Student Senate President senior Asma Hassan said over email that Northwest’s Student Senate will not vote on the proposal brought by University Police Chief Clarence Green last semester.
Student Senate’s decision to not vote on the matter this year leaves what happens to the minimum wage on campus unknown.
Student Senate Vice President Kirayle Jones, a junior, said he was not completely sure as to why the senators agreed to not vote on the minimum wage. He said the current student employment fee included in all students’ designated fees is at an amount that is sufficient to compensate for this year’s minimum wage increase.
However, student hours were cut in order to raise the minimum wage with the state minimum wage in 2019 without raising the fee, according to a 2019 interview with Senior Human Resources Generalist Paula McClain.
The University has not announced whether it intends to raise its minimum wage in 2020 or if the student employment budget changed enough to accomodate the raise.
“By the census of the senators, we thought that we were fine without voting on it,” Jones said.
Jones said the decision to vote or not to vote on an issue is decided by the senators in discussions prior to the beginning of weekly Student Senate meetings.
Jones said he spoke to some of his friends on campus about their thoughts on the issue.
“I haven’t gotten any negative feedback,” Jones said.
He also said most students unfortunately do not know what all of their fees go to. Jones said the breakdown of student fees is listed on the Student Senate’s website.
Assistant Vice President of Human Resources Krista Barcus said the decision is based on the total funding the school gets through state appropriations and the designated fees that students pay per credit hour.
“We want to offer our students an opportunity here. So again, it’s that balancing act of how do we do that, how do we afford to do that, how do we compete (with off campus employment) without raising designated fees,” Barcus said.
In an email, Barcus said there are around 900 students who are employed on campus. If the fee brought up by Green last semester were to be added to the designated fees, it would be attached to all students’ fees.
Barcus said the funds for student wages have to come from somewhere. Some of the options to raise minimum wage for students is to raise designated fees to help compensate for the pay raise or decrease some of the University’s student positions.
Barcus said the final decision on the minimum wage will depend on what the Board of Regents and the Northwest Leadership Team decide.
The Northwest Leadership Team is a committee of seven decision-making administrators including President John Jasinki.
Junior Sneha Ojha, an international student from Nepal, is the public relations chair and international representative on Student Senate. She is also employed on campus as a recruitment assistant for the International Involvement Center.

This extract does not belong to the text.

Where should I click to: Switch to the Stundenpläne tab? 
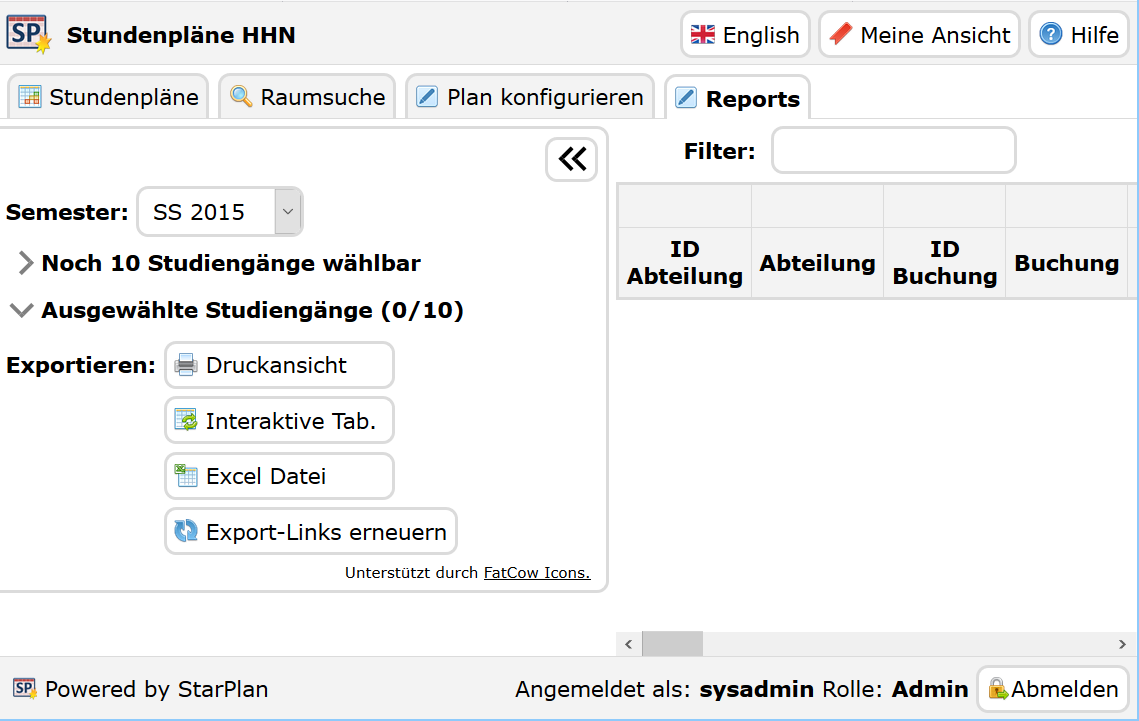109,97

Ojha said she was glad to see that Student Senate had decided to wait to vote on the minimum wage. She said Student Senate felt it would be too rushed to vote right after the proposal was presented to them last semester.

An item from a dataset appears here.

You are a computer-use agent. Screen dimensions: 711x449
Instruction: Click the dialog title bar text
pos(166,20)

Ojha said the senators felt this issue needed more discussion because it affects all students employed on campus, especially international students.
International students are not allowed to work off campus because of visa restrictions. Whatever decision is made on the minimum wage will affect their way of living.
“It was a good thing that we didn’t vote on it right away because now we are going to get so much input from almost all of the students,” Ojha said.
Ojha said this delay in the vote will allow Student Senate to gather feedback from the students, which will aid in the vote when it comes time.
The decision of what will happen to the minimum wage is currently unknown.